Anne Bass, 78, Arts Patron and Peerless Gardener, Dies

The Bass marriage ended abruptly in 1986, when Mr. Bass left his wife for the socialite Mercedes Kellogg. The tabloids reveled in every detail of the romance, which reportedly began at a formal ball when Ms. Kellogg threw a dinner roll across the room at Mr. Bass.

The divorce, in 1988, left Ms. Bass with a settlement estimated at $200 million. She was able to hold onto the house in Fort Worth, as well as a Manhattan pied-à-terre on Fifth Avenue and its lofty contents: paintings by Monet and Mark Rothko, and an original bronze cast of Degas’s “Little 14-Year-Old Dancer.”

In subsequent years, Ms. Bass became one of New York’s most respected philanthropists, supporting, in large but unflashy ways, the New York Botanical Garden, the Museum of Modern Art and, especially, the New York Public Library and its Jerome Robbins Dance Division, which is housed at Lincoln Center and holds the largest archive on the history of dance in the world.

Ms. Bass never remarried. She met Mr. Lethbridge, an accomplished artist six years her junior, in 1993. He specializes in large-scale abstract paintings that feel rooted in nature, variously evoking winter tree branches, churning waves or rosy dawns.

In addition to Mr.
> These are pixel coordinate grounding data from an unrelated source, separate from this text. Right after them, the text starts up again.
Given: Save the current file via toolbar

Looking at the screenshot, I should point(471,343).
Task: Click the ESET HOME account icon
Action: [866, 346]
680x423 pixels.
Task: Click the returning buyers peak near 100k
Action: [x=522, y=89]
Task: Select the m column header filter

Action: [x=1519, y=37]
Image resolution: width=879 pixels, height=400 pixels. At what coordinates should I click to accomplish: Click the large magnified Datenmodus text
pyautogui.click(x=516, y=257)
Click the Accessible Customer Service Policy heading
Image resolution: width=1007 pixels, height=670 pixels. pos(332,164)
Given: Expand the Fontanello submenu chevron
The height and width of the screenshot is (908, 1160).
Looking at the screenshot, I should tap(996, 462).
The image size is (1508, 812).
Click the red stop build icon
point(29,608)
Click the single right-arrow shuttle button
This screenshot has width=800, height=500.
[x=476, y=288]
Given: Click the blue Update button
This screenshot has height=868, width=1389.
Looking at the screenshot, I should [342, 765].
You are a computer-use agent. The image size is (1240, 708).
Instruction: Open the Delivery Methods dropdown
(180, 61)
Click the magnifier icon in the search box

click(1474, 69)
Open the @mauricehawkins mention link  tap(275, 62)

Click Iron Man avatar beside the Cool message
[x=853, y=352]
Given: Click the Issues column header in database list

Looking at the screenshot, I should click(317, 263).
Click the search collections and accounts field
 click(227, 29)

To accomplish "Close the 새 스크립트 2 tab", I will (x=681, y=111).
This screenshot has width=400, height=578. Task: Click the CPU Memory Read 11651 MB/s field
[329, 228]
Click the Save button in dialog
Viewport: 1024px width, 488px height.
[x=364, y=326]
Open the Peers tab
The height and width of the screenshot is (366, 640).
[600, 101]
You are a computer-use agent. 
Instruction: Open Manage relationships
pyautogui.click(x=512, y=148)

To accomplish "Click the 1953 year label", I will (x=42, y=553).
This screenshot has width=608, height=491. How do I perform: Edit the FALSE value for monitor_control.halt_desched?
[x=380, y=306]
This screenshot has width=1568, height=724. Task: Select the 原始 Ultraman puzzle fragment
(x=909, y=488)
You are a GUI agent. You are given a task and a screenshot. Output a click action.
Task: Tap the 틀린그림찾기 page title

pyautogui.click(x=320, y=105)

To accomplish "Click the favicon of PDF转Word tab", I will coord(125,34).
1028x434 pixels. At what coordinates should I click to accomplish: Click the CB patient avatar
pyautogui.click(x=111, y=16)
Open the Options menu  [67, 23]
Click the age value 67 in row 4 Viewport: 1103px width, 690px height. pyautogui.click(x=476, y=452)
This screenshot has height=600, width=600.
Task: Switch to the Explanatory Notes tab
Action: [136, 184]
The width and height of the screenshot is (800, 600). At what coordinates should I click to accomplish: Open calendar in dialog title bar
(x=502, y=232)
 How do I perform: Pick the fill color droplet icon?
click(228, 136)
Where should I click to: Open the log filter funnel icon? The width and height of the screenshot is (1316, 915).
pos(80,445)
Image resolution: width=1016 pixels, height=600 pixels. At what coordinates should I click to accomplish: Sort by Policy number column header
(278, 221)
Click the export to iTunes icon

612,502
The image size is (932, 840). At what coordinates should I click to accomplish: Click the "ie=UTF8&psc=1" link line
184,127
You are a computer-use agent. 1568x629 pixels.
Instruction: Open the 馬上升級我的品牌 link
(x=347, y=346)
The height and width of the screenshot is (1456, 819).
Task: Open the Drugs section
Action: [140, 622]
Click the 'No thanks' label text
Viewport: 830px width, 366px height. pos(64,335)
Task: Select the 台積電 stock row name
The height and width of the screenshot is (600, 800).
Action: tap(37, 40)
Lethbridge, Ms. Bass is survived by two daughters, Hyatt Bass, a novelist, and Samantha Bass, a photographer.

As a board member, Ms. Bass was sometimes described as brusque and implacable. In 1987, as a longtime trustee of the Fort Worth Art Museum, she was blamed for a high institutional turnover: Within a decade, three directors and an interim director had arrived and departed in short order. Even those who admired her exacting standards could be bothered by “the Bass body count,” as Texas Monthly put it, referring to the arts administrators who had failed to cut it in her eyes.